About this exercise:
The answer should hold only the lines from the one that contains "Image resolution: width=1291" through the last line of the material, repeated exactly, without pictures.

======== Information

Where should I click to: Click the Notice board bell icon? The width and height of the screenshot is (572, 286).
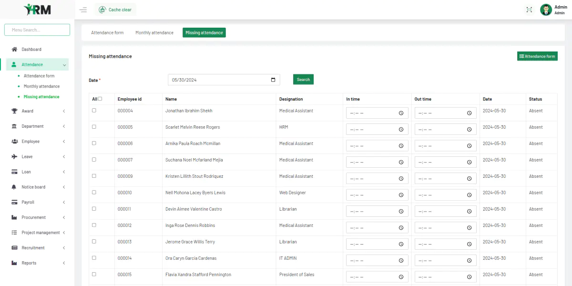coord(14,187)
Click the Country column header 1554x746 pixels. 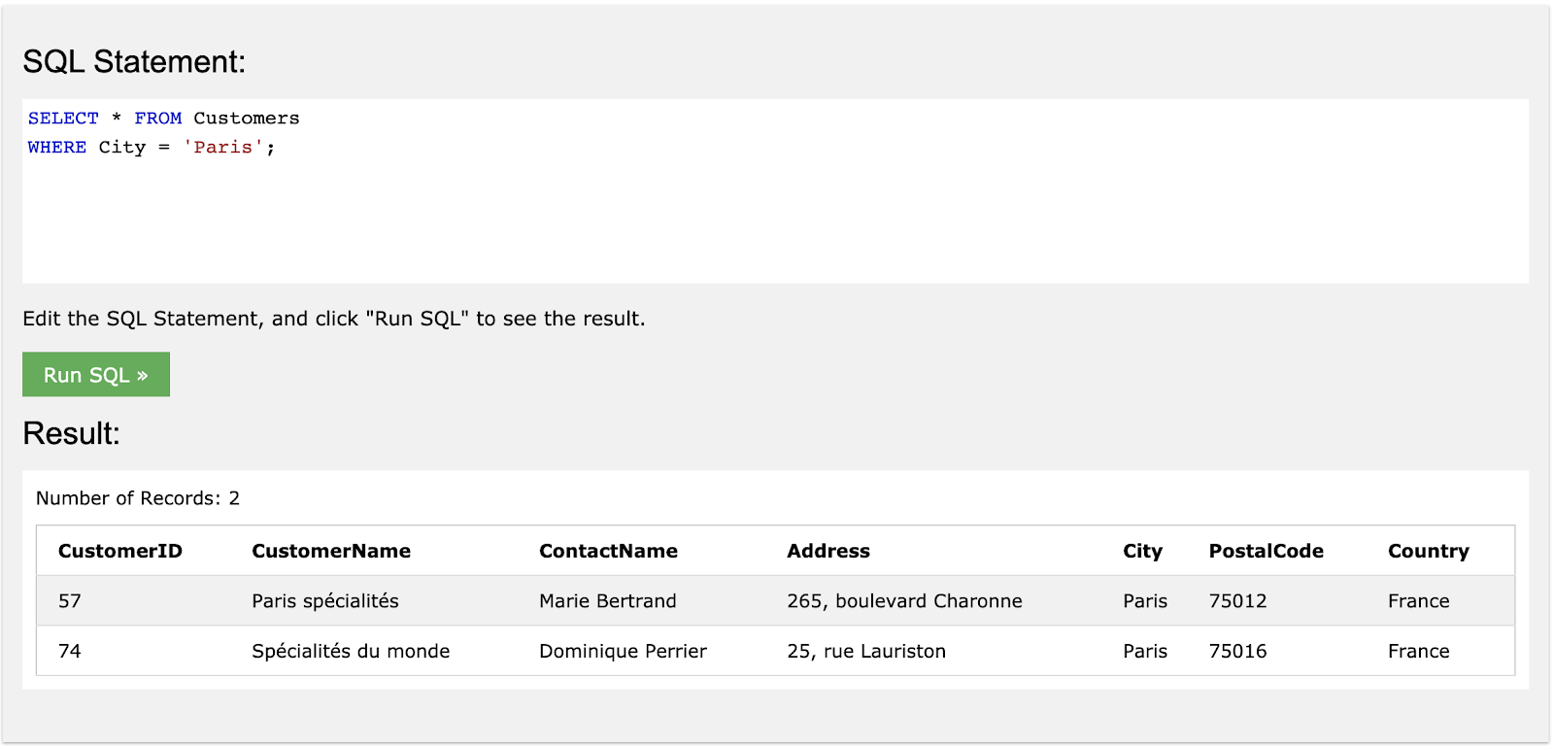click(x=1428, y=552)
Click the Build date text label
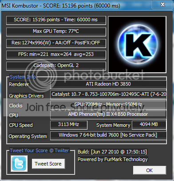This screenshot has height=181, width=174. tap(112, 152)
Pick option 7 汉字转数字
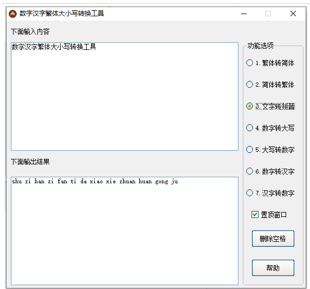Screen dimensions: 310x289 270,193
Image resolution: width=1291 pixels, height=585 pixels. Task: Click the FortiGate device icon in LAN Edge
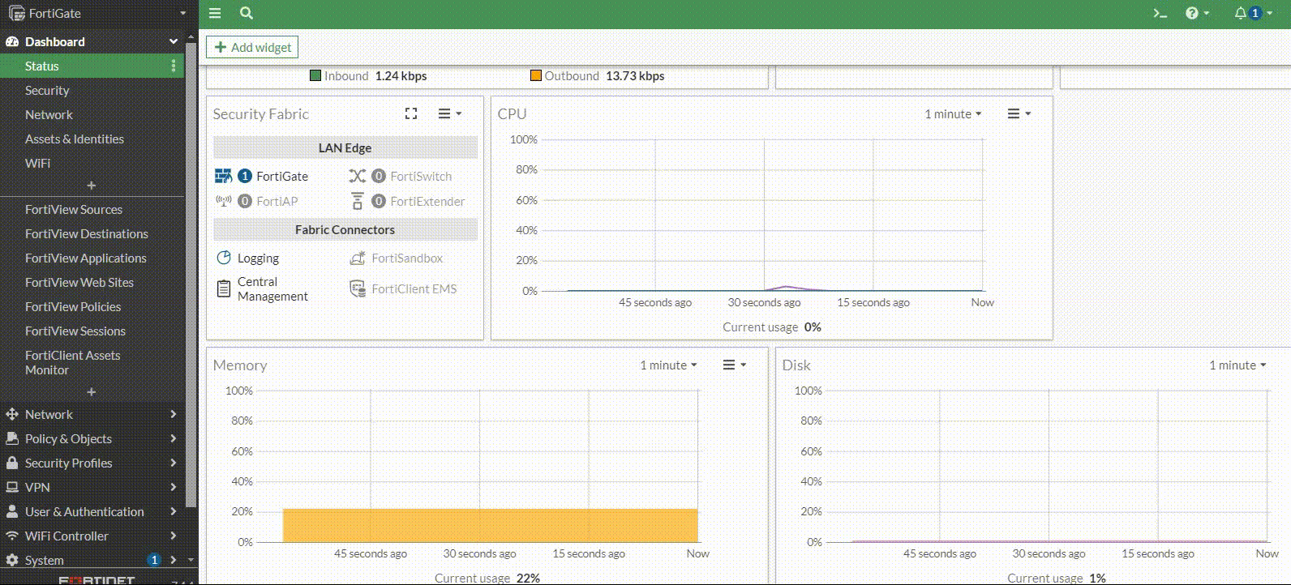click(224, 176)
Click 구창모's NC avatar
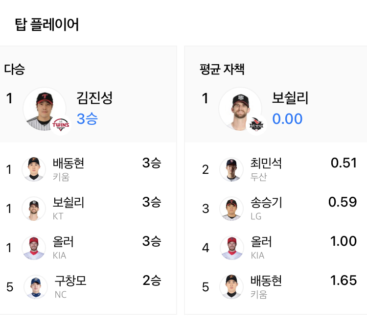This screenshot has height=329, width=367. pyautogui.click(x=35, y=287)
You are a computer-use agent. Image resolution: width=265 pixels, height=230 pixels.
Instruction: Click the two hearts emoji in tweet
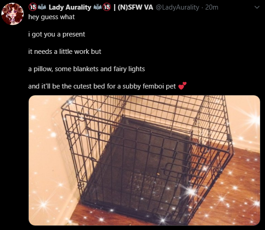pyautogui.click(x=182, y=86)
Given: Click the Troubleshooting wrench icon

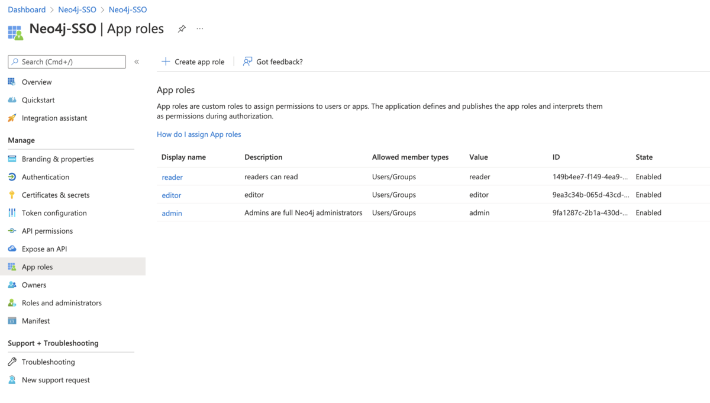Looking at the screenshot, I should (13, 362).

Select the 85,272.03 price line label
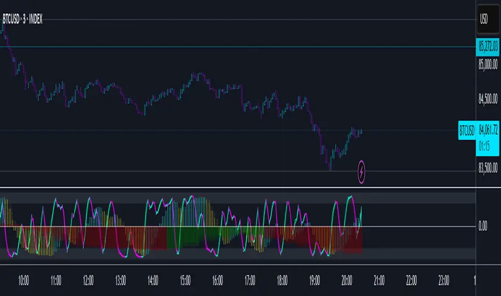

================

Response for this exercise:
Image resolution: width=1291 pixels, height=585 pixels. Task: Click the FortiGate device icon in LAN Edge
click(224, 176)
Click 구창모's NC avatar
This screenshot has height=329, width=367. pyautogui.click(x=35, y=287)
You are a computer-use agent. Image resolution: width=265 pixels, height=230 pixels.
Instruction: Click the two hearts emoji in tweet
pyautogui.click(x=182, y=86)
Given: Click the Troubleshooting wrench icon

Looking at the screenshot, I should (13, 362).

Select the 85,272.03 price line label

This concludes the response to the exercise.